La cuarentena solo ha sido la extensión de esa habitación del pánico, de esa estructura llamada familia que te encierra con maltratadores. Convierte tu casa en teleoficina, el núcleo desde el que seguir siendo todo lo productivos que nos quiere el sistema y pedir pizza a un migrante explotado. O te elimina de las calles y de las luchas, que son otras formas de hermanarnos más allá del parentesco.
Si salimos de esta, tenemos dos opciones. O transitamos hacia esa tramposa “nueva normalidad” y con el nuevo poder operando, el gran hermano abrirá más que nunca el obturador sobre nuestros cuerpos, nuestras camas, nuestros nidos, nuestres hijes. O cambiamos de estrategia y al salir de la cuarentena empezamos a salir de ese otro confinamiento: la familia como la conocimos.
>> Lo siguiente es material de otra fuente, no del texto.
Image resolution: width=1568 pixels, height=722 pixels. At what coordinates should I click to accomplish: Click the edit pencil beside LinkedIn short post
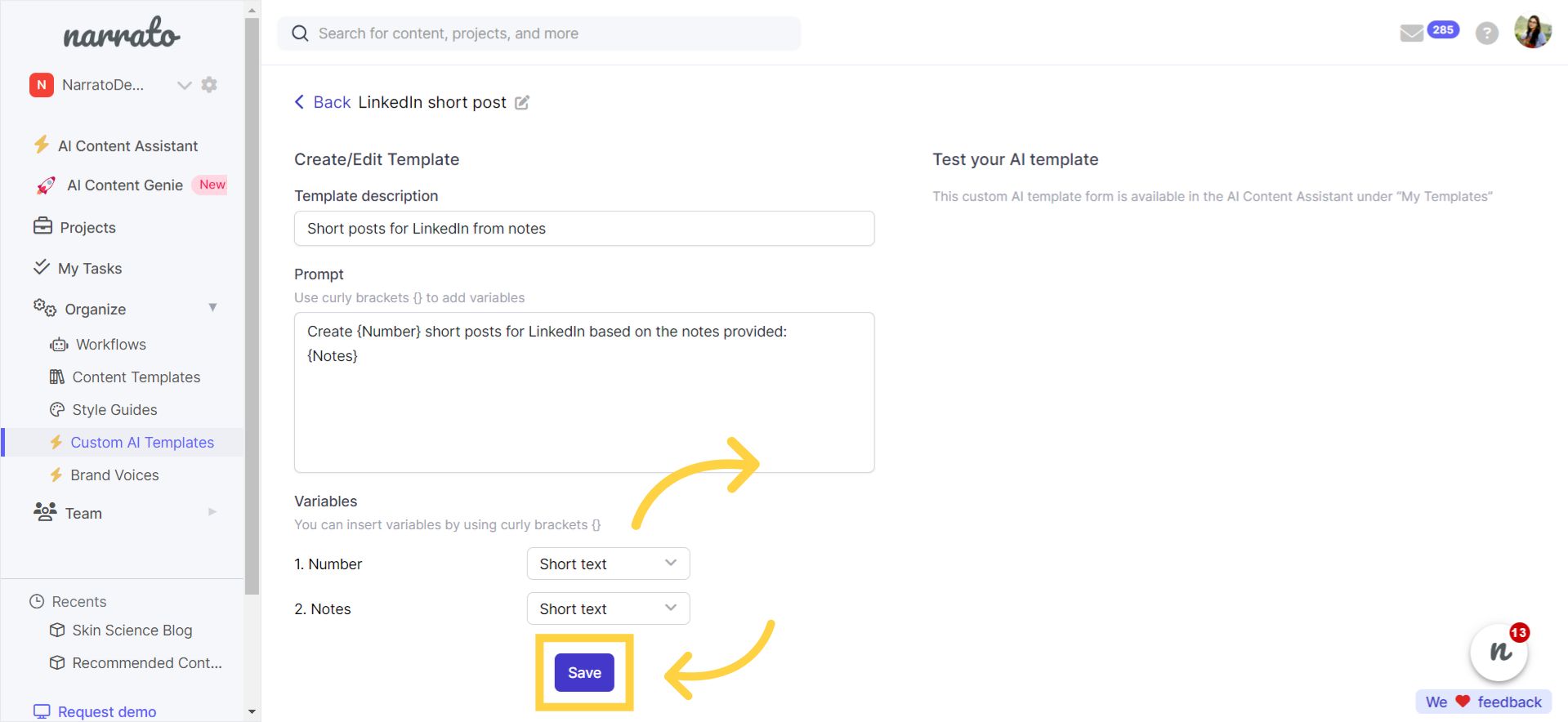tap(522, 103)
Quiero imaginarnos como parte de poderosas colmenas de criaturas liberadas que dependen entre ellas para su subsistencia; nuevas unidades familiares elegidas en las que colectivizar cuidados y recursos, apoyarse mutuamente para autogestionar la supervivencia del enjambre. Serán las disidencias, que llevan mucho tiempo anidando en la diáspora, intentando vivir radicalmente, pese al estigma, las que vuelvan a recordarnos la urgencia de viralizar el sueño de la tribu.